THE PROBLEM>
Rewrite the lines below, replacing "screenshot" with "capture" and leaving everything else unchanged. Omit the pictures from your answer.

SOURCE MATERIAL>
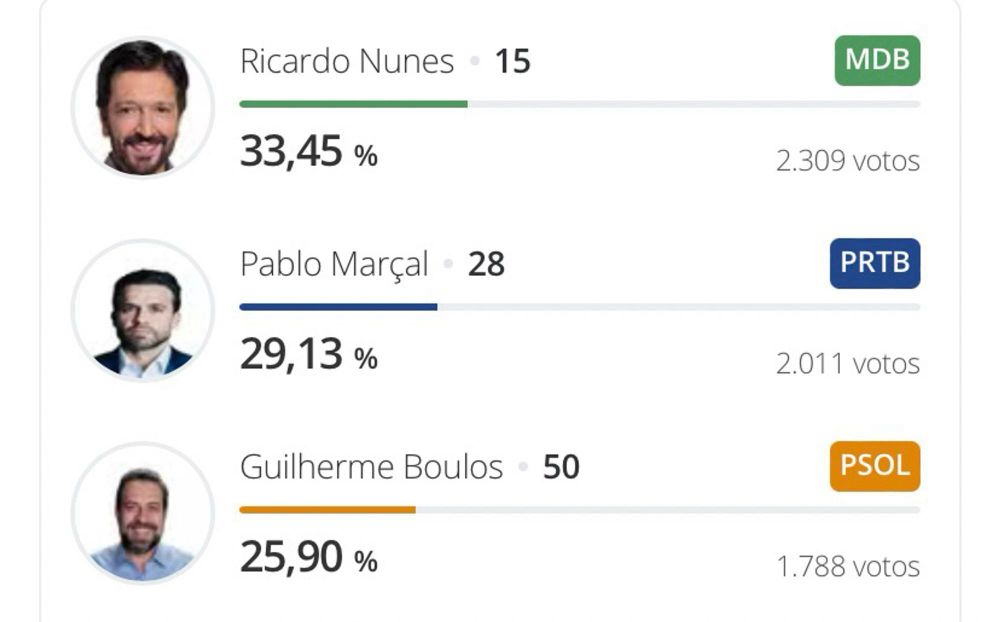Click Guilherme Boulos candidate photo
Viewport: 1000px width, 622px height.
point(143,513)
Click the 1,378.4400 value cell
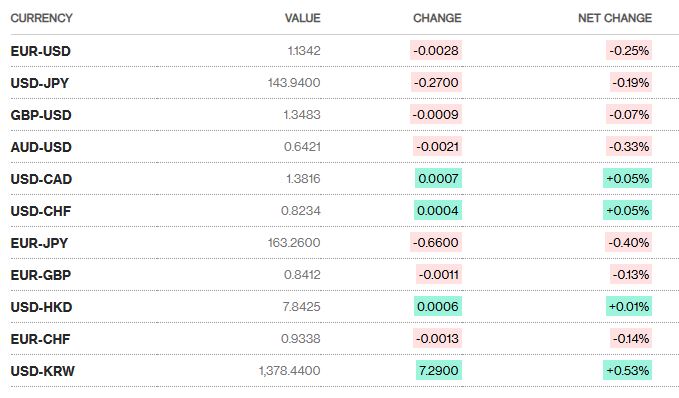679x398 pixels. coord(289,371)
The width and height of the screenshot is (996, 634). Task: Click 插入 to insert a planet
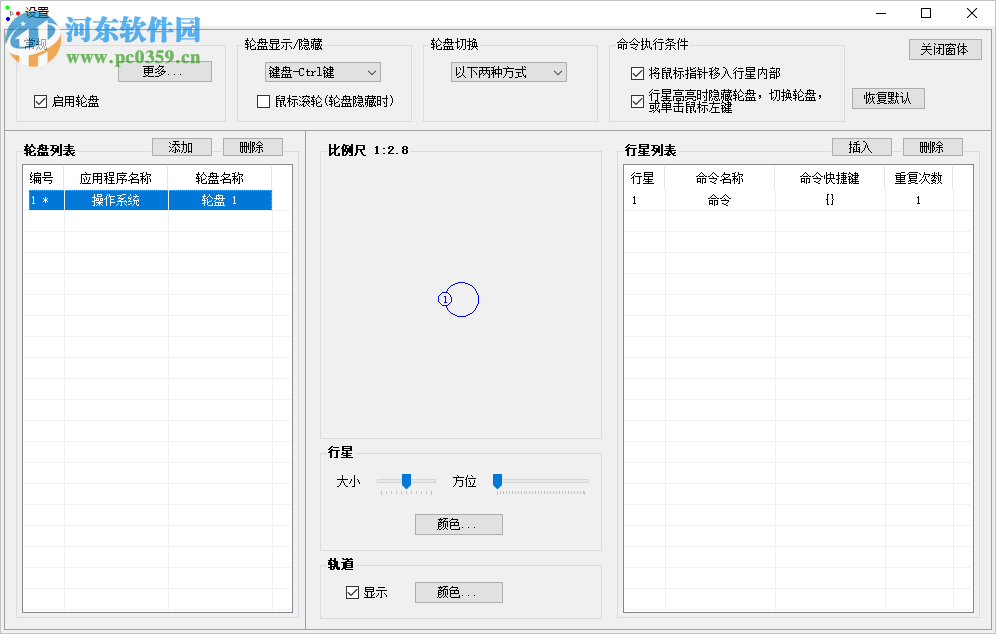point(861,146)
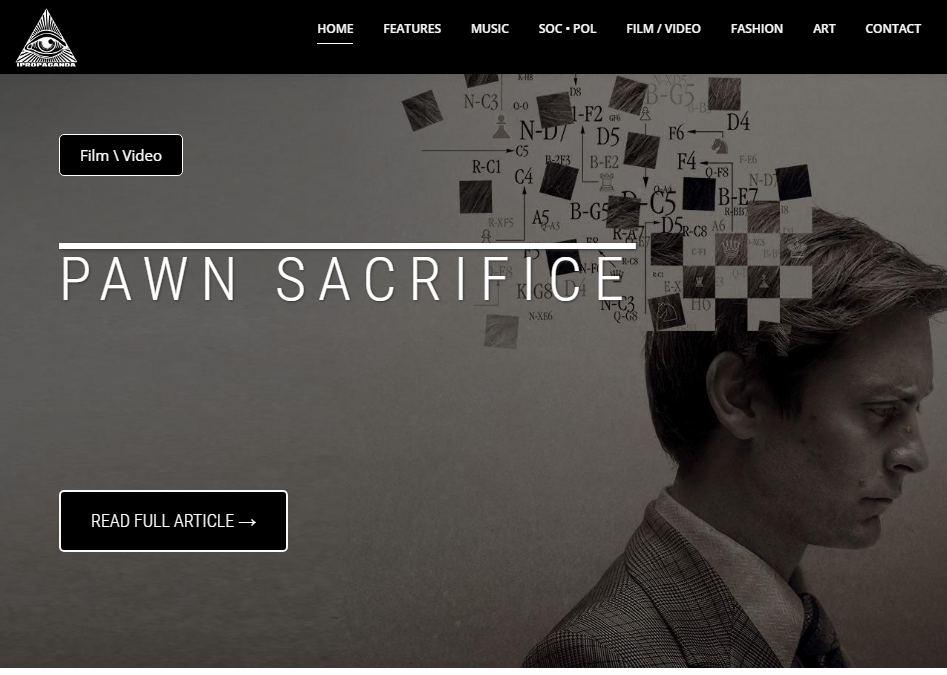Open the ART section

tap(824, 28)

SOLUTION BELOW>
Click Guilherme Boulos candidate photo
Viewport: 1000px width, 622px height.
point(143,513)
Click the 1,378.4400 value cell
679x398 pixels. coord(289,371)
The width and height of the capture is (996, 634). Task: Click 插入 to insert a planet
point(861,146)
Open the ART section

tap(824, 28)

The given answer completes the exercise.